> [WORK TO COMPLETE]:
Could you carry on the personal essay below about hoarding emotions and holding grudges, picking up right after its final paragraph?

> [TEXT EXTRACT]:
I never considered myself to be a hoarder.
I don’t have stacks of newspapers and magazines piled up and blocking the door of my home. I don’t accumulate junk for the sake of ownership. I don’t collect anything that overwhelms my house. In fact, over the last few months, I’ve been slowly donating and dumping things that I don’t need in an effort to have fewer meaningless possessions.
Of course, I’m by no means a minimalist, but I do try to focus less on things and more on experiences. So when I realized that I am, in fact, a hoarder, I had to reevaluate the way I look at my life.
But here’s the thing: I don’t hoard possessions. I hoard feelings.
I’m a grudge holder, from way back. I even have a mental list of all the people I’m still pissed at for one reason or another. I don’t obsess over it on the daily, but if it comes up, I have more than my fair share of righteous fury on the subject. This is not an attractive quality, but I’ve never cared much about what other people think.
And it’s not just anger either. I hold on to love and to loss. I hold on to sadness and feelings of not being enough. I hold on to moments of happiness, squeezing so hard because I’m afraid I’ll lose them if I don’t. As much as I would love to be this “Zen” girl who lets go and lets God(dess), I’m not. I don’t let go easily. I don’t take life’s casual comings and goings with ease. I’m afraid good times won’t last long enough, and I hold on to the hurt long after I should have laid it to rest.
I’m hoarding my emotions like they’re going out of style and then wondering why I have no peace.
I’ve watched what happens to someone—a family member—when anger has consumed them throughout their lives. Do I, too, want to age with my anger, never letting go of something that happened decades ago?
While tenacity is a good trait, as is being headstrong, holding on to a grudge is no way to live. It’s taken me too long to understand what everyone has been telling me: we don’t practice forgiveness for the ones who wronged us; we do it for ourselves.
It’s too easy to point to anger and call it a bad emotion. Most of the time, we’re justified in how we feel. A family member bought my car with the promise to make payments, and then never paid, leaving me in a financial bind as a single mom of two kids. Being angry about this is fully justified—but it taught me that I have to stop giving more than I can afford. I learned that I need better boundaries, and in my situation, I can’t give away an asset or loan money to others.
This was a lesson, and the anger is righteous, but while I will never let go of the debt, I can start to let go of my anger surrounding it—slowly, in stages. And it’s time to forgive. Not the debt, but myself, for making a poor choice. And my family members, too, for putting me in this situation.

> [DATA ENTRIES]:
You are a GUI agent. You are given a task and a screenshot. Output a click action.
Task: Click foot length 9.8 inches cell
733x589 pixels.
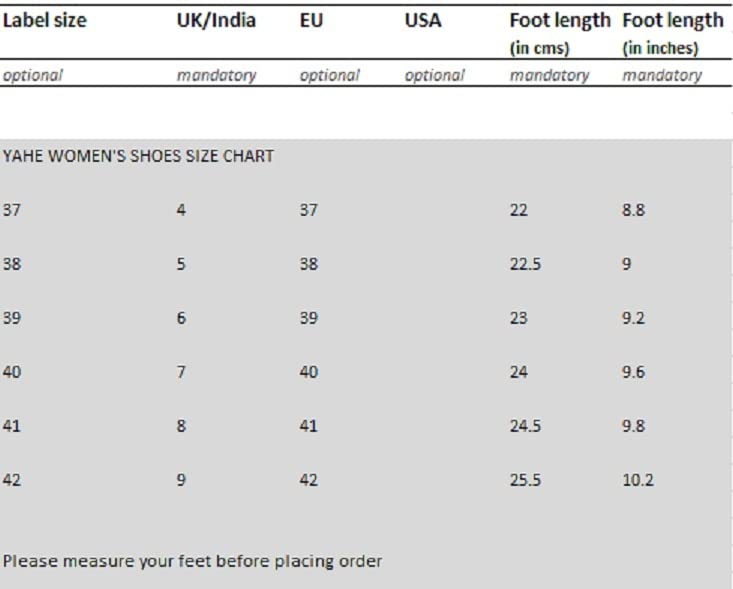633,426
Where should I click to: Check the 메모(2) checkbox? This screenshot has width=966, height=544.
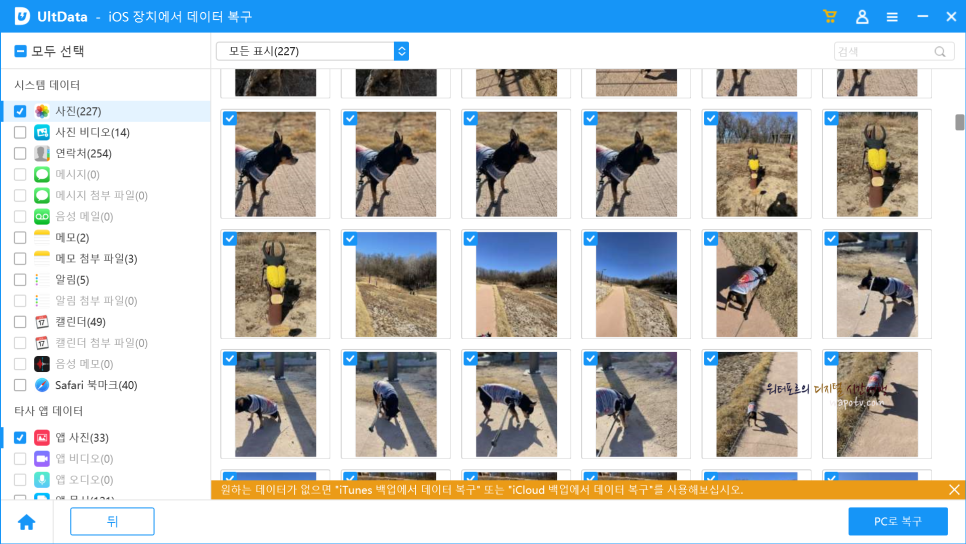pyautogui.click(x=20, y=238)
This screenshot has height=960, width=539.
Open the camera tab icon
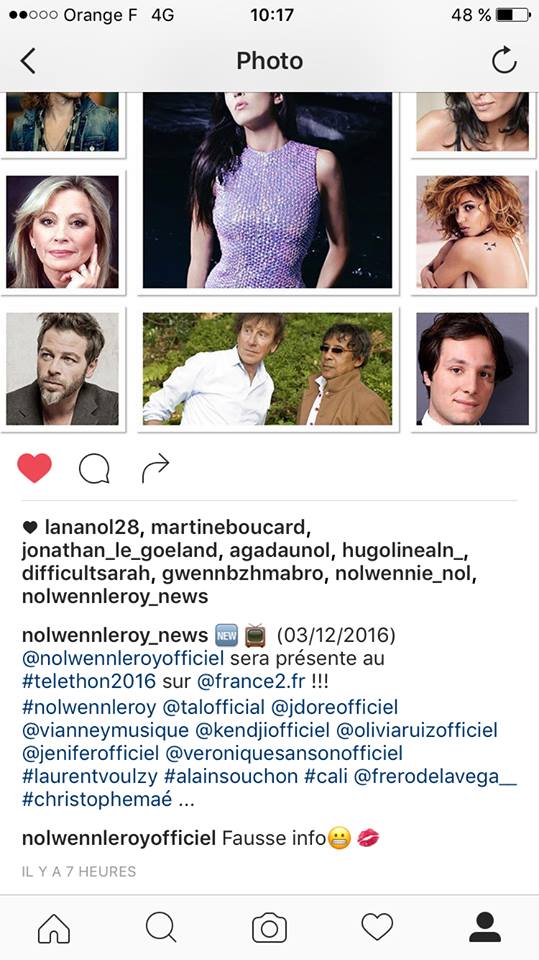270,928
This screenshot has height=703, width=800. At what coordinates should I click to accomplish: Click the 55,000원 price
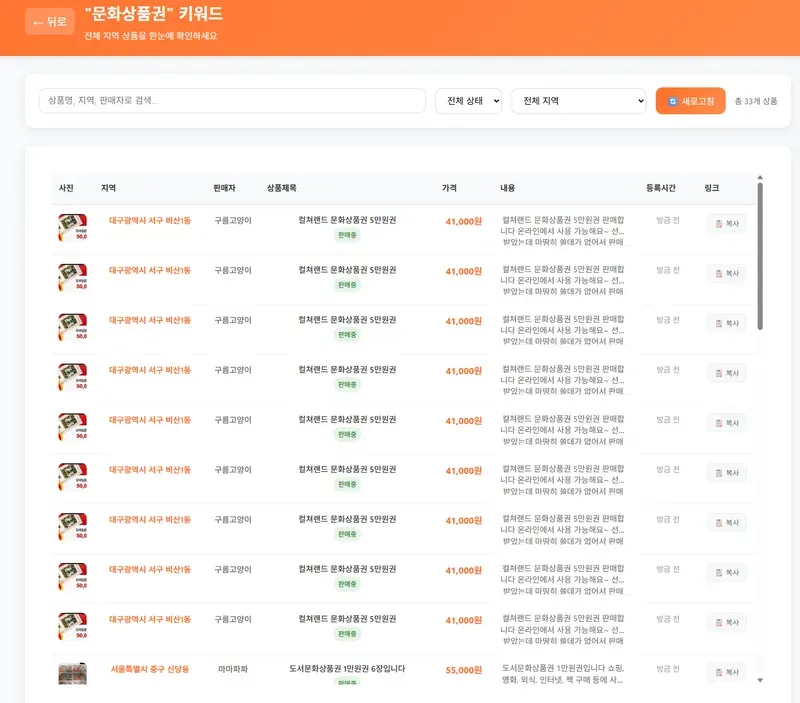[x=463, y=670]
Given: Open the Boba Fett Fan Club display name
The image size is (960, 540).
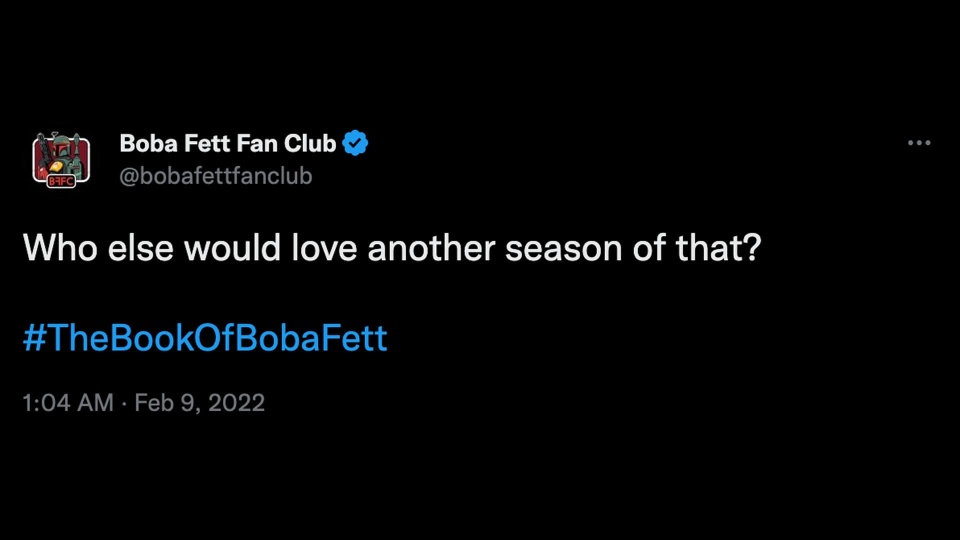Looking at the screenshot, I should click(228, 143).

> [TASK RESPONSE]:
And the sadness, the grief? How long do we carry around our little losses? We deserve lives that feel so much lighter than this, but we hoard our sadness like it is somehow a comfort to us. We don’t seem to grasp that the only moment that truly matters is the one we’re living right now. And as long as we’re hoarding the emotions of the past, we can’t truly embrace a mindful existence. We’re losing more time because we can’t free ourselves of feelings surrounding events that have already happened.
And I don’t think that we can just let it all go. I don’t even think that’s realistic.
But maybe we should address it in the same way that physical hoarders do. I recommend reading this article, titled “Methods for Addressing Hoarding,” to help deal with our unfinished business, and address the way we hoard emotions, too.
To summarize, we can practice ridding ourselves of emotions (from past or current events) that we’re hanging on to. We can even experiment to see which specific actions help us let go the best. Some of the tools include understanding ourselves better when it comes to hoarding, finding motivation to let go of the weight we’re carrying, coming up with a plan to address it, balancing how we think about this problem, making the necessary changes, and rewarding ourselves for the progress we make.
It’s strange that I used to pride myself on the ability to accumulate and nurture my feelings. Perhaps, as a writer, it does have a place in my life.
But I’ve come to the point that I don’t want it to weigh me down anymore. I don’t want to mourn lost loves forever. I don’t want to feel anger toward a former coworker who caused me to lose my job. I don’t want to sit around and nurture sadness and grudges. I don’t want to hold on to past moments of joy like they’re the only ones I’ll ever have.
If I must accumulate at all, I’d like to hold on, gently, to joy.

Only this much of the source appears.